Back in the late 1970s, Steve Martin did a comedy routine in which he reminded the audience that we now live on a different planet.
"Don't you remember?" he'd ask, describing some natural disaster in the recent past that had required the evacuation of all humanity to a more hospitable world. The punch line was something like, "And remember how the government decided it just wasn't going to tell any of the really stupid people.... " And he'd pause, and then say, "Uh oh."
It's just a joke, of course. Even really stupid people, in this age of cable news and the Internet, can find the facts. Even really stupid people can discern truth from fiction, given all the tools at our disposal. Even really stupid people know what's what.
I should warn really stupid people that I'm likely to offend them in the next few paragraphs. Read with caution.
A question in a recent Knight Ridder poll prompted a remarkable response from Americans. It's the kind of response that provokes some to shake their heads or roll their eyes, and probably P.T. Barnum to spin in his grave, wishing he were alive today because he'd just be swimming in money.

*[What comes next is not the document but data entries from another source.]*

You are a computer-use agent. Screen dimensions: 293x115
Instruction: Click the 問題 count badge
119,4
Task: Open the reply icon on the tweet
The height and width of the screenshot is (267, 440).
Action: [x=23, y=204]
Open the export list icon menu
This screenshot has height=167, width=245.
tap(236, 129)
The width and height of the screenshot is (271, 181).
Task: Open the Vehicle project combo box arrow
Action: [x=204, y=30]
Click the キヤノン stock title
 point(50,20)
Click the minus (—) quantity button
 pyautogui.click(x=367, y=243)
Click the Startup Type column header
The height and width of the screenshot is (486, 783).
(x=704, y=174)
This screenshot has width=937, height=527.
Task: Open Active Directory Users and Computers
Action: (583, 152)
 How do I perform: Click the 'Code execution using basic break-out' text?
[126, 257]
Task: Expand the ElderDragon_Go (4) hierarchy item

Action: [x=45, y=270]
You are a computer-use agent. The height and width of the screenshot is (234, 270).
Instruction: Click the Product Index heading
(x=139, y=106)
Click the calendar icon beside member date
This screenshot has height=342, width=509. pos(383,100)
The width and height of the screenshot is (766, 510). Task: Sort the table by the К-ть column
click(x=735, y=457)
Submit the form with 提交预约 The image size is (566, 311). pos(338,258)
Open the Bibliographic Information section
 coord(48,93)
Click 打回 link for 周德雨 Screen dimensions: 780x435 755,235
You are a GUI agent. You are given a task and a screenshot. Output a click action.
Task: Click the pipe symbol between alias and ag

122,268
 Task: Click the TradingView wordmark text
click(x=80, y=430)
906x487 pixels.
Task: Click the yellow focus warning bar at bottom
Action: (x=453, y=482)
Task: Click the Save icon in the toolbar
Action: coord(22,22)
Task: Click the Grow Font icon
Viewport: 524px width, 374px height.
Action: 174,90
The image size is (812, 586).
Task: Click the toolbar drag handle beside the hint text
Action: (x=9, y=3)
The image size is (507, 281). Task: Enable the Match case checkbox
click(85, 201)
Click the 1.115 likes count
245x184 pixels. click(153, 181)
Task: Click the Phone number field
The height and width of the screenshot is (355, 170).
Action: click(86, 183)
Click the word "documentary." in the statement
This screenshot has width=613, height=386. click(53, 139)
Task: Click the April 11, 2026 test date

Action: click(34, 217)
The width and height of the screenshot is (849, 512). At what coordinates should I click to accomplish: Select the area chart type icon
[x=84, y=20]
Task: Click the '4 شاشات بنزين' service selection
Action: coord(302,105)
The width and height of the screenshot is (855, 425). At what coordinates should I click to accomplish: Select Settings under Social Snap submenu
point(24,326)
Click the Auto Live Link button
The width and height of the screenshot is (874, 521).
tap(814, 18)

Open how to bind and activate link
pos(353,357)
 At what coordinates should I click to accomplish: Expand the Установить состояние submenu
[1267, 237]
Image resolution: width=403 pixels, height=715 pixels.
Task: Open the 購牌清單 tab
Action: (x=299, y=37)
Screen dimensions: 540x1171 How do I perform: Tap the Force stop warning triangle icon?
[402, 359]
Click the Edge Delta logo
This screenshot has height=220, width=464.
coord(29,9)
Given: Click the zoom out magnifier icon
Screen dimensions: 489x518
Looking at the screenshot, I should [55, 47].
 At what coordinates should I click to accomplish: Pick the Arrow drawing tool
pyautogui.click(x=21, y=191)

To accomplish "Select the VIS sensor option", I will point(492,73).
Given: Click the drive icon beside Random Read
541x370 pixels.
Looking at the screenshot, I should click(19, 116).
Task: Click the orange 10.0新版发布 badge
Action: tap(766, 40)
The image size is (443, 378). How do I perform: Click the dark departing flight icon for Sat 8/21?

The question was this: How many of the 9/11 hijackers were from Iraq?
Twenty-three percent of respondents said "some." Twenty-one percent said "most." Six percent said "one." So, what do we have for our contestants, Johnny?
Well, to be fair, this could be considered a "push poll," a trick question with an apparent given fact as its premise. But let's not be fair.
Three thousand Americans died on Sept. 11, 2001. We're told by the president that our country is engaged in a war on terrorism. We are massing American troops in the Middle East for an invasion of Iraq unless Saddam Hussein dies, leaves or proves a negative.
It seems reasonable to wonder what percentage of Americans understand the relationship between Iraq and the perpetrators of 9/11, what with war and death and all that coming up.
Thirty-three percent replied "I don't know," and 17 percent gave the correct answer, which, by the way, was "none." (I'm assuming this is news to 83 percent of you. Maybe I'm wrong).
It's also worth pointing out that recent polls show that a solid majority of Americans (around 68 percent) believes that Iraq and al-Qaida have strong and continuing ties, despite virtually no evidence to support this.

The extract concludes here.